I goumiers erano soldati marocchini integrati nell’esercito francese. In Italia divennero famosi per le cosiddette “marocchinate”, stupri ed esecuzioni di massa perpetrate contro donne, bambini e uomini e… preti. I goumiers sono gli stessi che nel film La Ciociara, di Vittorio De Sica, violentano Cesira (Sophia Loren) e la figlia dodicenne.

 

L’Italia cresce ma la fame resta

 

Superata la difficile fase del primo dopoguerra, l’Italia si avviava verso il boom economico. Ma i tempi erano ancora lunghi e la vita era ancora dura. Negli anni Cinquanta le famiglie erano numerose e le entrate poche. Nella tipica “famiglia povera”, il padre faceva un lavoro saltuario e la madre la casalinga e cresceva quella nidiata di bambini. I guagliuni più grandicelli venivano avviati ad un lavoro di garzone o di apprendista per aiutare la famiglia.

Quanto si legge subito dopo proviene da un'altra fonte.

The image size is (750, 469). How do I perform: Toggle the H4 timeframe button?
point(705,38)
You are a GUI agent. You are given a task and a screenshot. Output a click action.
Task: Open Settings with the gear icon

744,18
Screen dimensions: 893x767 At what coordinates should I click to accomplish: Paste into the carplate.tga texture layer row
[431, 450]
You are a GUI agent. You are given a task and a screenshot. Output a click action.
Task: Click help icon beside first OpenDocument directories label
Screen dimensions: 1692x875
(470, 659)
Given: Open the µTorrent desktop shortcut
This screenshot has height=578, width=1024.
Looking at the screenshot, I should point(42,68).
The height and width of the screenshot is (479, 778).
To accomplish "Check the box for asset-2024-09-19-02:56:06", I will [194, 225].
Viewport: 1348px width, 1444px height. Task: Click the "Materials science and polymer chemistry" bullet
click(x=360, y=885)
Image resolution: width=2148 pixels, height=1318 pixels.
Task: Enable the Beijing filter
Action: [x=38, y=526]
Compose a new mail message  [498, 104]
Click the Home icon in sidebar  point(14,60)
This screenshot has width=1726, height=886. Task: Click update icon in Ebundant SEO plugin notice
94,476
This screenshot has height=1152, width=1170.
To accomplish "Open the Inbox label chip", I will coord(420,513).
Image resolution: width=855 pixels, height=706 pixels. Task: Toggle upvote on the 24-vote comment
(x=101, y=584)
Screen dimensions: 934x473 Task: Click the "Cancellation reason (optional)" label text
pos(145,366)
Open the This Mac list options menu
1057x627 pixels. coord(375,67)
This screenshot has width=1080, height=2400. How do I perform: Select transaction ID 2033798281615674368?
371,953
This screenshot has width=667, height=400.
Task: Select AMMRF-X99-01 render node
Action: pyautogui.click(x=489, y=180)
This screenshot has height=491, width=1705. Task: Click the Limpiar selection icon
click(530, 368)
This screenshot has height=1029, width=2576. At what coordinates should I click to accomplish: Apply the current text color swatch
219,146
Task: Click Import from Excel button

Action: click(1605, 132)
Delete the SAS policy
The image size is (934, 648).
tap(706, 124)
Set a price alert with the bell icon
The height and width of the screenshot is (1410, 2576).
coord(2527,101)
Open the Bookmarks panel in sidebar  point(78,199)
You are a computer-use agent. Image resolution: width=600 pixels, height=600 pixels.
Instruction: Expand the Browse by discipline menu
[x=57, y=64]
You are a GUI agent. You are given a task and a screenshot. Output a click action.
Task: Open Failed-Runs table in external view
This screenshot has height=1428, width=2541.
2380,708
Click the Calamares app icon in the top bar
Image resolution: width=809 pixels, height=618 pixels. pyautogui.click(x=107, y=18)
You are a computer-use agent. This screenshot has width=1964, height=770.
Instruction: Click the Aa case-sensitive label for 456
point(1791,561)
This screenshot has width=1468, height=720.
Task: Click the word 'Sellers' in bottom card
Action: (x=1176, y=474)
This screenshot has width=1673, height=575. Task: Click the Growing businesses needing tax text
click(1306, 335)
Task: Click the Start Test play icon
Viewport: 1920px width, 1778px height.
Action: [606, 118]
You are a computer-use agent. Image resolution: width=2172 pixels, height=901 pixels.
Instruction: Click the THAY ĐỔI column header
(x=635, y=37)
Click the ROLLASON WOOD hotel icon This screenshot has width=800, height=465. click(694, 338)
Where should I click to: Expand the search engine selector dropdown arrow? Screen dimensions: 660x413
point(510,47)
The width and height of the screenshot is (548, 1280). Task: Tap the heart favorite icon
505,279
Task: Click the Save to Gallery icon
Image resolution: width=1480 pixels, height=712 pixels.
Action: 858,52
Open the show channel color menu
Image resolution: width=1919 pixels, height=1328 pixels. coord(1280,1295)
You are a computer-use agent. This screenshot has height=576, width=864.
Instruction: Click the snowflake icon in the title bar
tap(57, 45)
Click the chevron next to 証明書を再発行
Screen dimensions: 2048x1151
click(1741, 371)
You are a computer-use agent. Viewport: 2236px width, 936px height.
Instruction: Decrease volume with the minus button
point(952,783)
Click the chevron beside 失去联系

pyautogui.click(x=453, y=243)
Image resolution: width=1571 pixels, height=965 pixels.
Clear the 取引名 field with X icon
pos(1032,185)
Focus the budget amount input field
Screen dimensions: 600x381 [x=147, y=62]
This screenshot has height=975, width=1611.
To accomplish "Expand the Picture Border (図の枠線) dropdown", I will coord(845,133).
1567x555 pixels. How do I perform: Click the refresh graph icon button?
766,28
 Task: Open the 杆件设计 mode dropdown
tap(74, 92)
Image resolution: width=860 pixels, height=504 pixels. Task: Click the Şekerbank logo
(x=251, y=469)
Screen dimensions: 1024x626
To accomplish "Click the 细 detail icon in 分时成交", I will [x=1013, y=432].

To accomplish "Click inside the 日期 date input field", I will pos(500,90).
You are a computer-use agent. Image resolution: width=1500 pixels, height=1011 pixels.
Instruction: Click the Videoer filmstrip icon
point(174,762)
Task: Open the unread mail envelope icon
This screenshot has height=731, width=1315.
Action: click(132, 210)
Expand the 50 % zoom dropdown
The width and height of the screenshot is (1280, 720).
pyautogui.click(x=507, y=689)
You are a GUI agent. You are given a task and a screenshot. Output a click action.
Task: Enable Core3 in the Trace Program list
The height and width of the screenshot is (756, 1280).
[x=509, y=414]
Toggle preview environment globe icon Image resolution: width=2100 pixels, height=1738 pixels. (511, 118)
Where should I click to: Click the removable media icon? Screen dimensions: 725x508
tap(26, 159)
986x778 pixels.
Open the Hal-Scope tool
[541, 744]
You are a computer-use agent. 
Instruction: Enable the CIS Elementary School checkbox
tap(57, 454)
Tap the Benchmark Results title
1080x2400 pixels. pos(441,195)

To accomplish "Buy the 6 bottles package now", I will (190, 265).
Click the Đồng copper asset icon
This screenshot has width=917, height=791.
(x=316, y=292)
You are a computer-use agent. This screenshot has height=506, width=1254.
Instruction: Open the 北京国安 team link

Mettere un piatto in tavola non era facile per cui il menù era di tipo militare. Standardizzato per ogni giorno della settimana.

Comunque, la fame, per chi più, per chi meno, era un problema reale. Quelli di sovrappeso erano ancora sconosciuti.

La vita nei vicoli era intensa sia sotto il profilo umano che microeconomico. Nei bassi si viveva e si cercava di organizzare qualche piccola attività. Ci si arrangiava e in un certo senso ci si aiutava l’un l’altro.

Questi vicoli brulicanti di vita non offrivano alternativa agli scugnizzi. I bassi non erano abitazioni confortevoli. Quindi i ragazzi alla tristezza di queste topaie preferivano la libertà della strada e l’allegria dei compagni.